**Problem description**
Starting at the line below holding "Viewport: 816px width, 597px height." and stopping at the line holding "Select the Move", print every line exactly, both ends included, and leave the rest out.
^^^^
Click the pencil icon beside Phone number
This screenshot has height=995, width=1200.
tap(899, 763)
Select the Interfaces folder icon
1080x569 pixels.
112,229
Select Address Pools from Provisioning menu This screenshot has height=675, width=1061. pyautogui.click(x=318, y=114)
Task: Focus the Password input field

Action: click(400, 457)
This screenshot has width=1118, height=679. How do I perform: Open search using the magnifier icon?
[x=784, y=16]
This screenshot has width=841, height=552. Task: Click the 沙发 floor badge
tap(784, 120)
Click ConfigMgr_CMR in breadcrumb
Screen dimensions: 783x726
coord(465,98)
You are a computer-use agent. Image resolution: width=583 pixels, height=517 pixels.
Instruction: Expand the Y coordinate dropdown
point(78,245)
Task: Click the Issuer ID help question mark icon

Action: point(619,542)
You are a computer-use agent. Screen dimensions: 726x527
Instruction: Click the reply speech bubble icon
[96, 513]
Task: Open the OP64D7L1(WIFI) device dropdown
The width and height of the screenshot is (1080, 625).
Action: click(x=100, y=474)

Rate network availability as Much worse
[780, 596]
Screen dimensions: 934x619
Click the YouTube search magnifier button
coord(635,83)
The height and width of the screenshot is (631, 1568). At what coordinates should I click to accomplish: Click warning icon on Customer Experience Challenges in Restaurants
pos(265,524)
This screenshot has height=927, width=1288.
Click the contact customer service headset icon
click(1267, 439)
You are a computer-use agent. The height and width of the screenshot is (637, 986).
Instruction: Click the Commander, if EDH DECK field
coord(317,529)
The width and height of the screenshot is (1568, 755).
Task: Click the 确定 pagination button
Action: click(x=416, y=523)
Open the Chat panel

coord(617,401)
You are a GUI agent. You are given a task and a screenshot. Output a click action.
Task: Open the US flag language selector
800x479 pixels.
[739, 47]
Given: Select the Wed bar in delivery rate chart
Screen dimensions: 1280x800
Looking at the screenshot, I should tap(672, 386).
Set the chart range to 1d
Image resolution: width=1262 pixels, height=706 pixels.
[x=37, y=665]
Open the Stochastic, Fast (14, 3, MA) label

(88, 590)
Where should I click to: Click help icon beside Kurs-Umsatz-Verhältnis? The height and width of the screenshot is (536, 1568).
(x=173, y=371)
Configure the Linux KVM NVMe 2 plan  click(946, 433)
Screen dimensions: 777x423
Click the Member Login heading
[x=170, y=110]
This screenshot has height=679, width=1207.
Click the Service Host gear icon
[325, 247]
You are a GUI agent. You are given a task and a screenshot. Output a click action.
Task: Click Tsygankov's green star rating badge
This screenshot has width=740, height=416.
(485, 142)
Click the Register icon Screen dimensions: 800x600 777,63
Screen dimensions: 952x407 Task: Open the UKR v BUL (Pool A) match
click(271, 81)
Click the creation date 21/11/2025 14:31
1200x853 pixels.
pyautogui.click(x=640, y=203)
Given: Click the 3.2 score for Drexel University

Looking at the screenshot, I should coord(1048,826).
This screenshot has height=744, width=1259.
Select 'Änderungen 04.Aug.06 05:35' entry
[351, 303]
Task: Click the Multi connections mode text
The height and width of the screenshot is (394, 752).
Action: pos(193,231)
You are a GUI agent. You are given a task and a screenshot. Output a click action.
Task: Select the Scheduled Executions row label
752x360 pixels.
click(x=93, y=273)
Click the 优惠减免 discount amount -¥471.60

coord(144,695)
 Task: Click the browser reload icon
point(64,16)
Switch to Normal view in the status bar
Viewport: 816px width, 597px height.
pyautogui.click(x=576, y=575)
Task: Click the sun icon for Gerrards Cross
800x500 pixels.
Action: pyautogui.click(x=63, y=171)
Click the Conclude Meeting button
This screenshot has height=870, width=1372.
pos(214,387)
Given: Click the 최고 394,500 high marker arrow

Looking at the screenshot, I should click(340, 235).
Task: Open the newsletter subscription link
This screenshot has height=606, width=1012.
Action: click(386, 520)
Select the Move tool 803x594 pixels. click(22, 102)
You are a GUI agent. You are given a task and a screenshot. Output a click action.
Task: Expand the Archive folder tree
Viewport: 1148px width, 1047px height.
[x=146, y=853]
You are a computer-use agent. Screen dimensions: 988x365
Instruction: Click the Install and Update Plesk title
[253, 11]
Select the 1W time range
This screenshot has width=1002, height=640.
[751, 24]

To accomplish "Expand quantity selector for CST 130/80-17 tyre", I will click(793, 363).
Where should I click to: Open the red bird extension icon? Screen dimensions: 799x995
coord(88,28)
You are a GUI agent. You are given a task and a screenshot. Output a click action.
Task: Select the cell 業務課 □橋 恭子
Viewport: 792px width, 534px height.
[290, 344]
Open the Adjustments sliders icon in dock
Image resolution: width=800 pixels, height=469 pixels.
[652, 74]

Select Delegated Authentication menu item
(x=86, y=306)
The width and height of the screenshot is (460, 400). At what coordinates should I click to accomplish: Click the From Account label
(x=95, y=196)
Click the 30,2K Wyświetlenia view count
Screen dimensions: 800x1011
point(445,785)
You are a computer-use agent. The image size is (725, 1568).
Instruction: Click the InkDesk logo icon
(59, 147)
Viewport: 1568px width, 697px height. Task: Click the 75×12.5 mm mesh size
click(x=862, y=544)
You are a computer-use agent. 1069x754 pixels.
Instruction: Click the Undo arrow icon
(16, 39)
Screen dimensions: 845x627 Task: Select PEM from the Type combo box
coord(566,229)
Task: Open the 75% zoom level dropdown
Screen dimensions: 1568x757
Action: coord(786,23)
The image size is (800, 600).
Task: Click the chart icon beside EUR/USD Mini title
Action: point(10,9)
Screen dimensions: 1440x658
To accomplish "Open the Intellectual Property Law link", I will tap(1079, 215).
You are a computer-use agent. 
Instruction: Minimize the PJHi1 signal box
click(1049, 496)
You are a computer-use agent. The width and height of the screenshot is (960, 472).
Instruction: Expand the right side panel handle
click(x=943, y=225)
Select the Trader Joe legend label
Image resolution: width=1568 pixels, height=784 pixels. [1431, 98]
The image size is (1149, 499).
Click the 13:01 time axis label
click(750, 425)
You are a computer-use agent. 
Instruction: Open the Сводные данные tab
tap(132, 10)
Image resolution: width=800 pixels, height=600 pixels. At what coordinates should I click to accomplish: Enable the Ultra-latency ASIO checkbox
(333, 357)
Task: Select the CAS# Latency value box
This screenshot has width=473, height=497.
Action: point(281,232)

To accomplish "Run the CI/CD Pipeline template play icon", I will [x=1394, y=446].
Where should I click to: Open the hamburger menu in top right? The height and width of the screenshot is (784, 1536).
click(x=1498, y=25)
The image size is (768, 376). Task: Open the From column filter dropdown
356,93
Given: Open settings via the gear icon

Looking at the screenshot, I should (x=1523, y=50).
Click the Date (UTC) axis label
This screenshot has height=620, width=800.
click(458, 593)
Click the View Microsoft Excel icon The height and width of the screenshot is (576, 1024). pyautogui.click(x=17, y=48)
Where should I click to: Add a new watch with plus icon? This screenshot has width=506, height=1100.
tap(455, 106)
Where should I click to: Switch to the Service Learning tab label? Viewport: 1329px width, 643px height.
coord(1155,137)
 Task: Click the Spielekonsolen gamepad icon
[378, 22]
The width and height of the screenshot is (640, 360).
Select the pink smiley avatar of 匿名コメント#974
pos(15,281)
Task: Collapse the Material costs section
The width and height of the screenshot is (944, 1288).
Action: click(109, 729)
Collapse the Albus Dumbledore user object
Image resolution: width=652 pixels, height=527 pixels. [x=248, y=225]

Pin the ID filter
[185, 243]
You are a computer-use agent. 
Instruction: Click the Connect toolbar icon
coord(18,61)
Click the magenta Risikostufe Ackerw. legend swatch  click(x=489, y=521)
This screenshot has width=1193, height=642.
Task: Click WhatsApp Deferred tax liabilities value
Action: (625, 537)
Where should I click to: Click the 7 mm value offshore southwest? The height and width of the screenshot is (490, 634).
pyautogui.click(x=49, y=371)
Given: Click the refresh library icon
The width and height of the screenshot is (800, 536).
^^^^
**Task output**
Viewport: 816px width, 597px height.
pyautogui.click(x=576, y=575)
Task: Click the sun icon for Gerrards Cross
800x500 pixels.
Action: pyautogui.click(x=63, y=171)
Click the Conclude Meeting button
This screenshot has height=870, width=1372.
pos(214,387)
Given: Click the 최고 394,500 high marker arrow

Looking at the screenshot, I should click(340, 235).
Task: Open the newsletter subscription link
This screenshot has height=606, width=1012.
Action: click(386, 520)
Select the Move tool 803x594 pixels. click(22, 102)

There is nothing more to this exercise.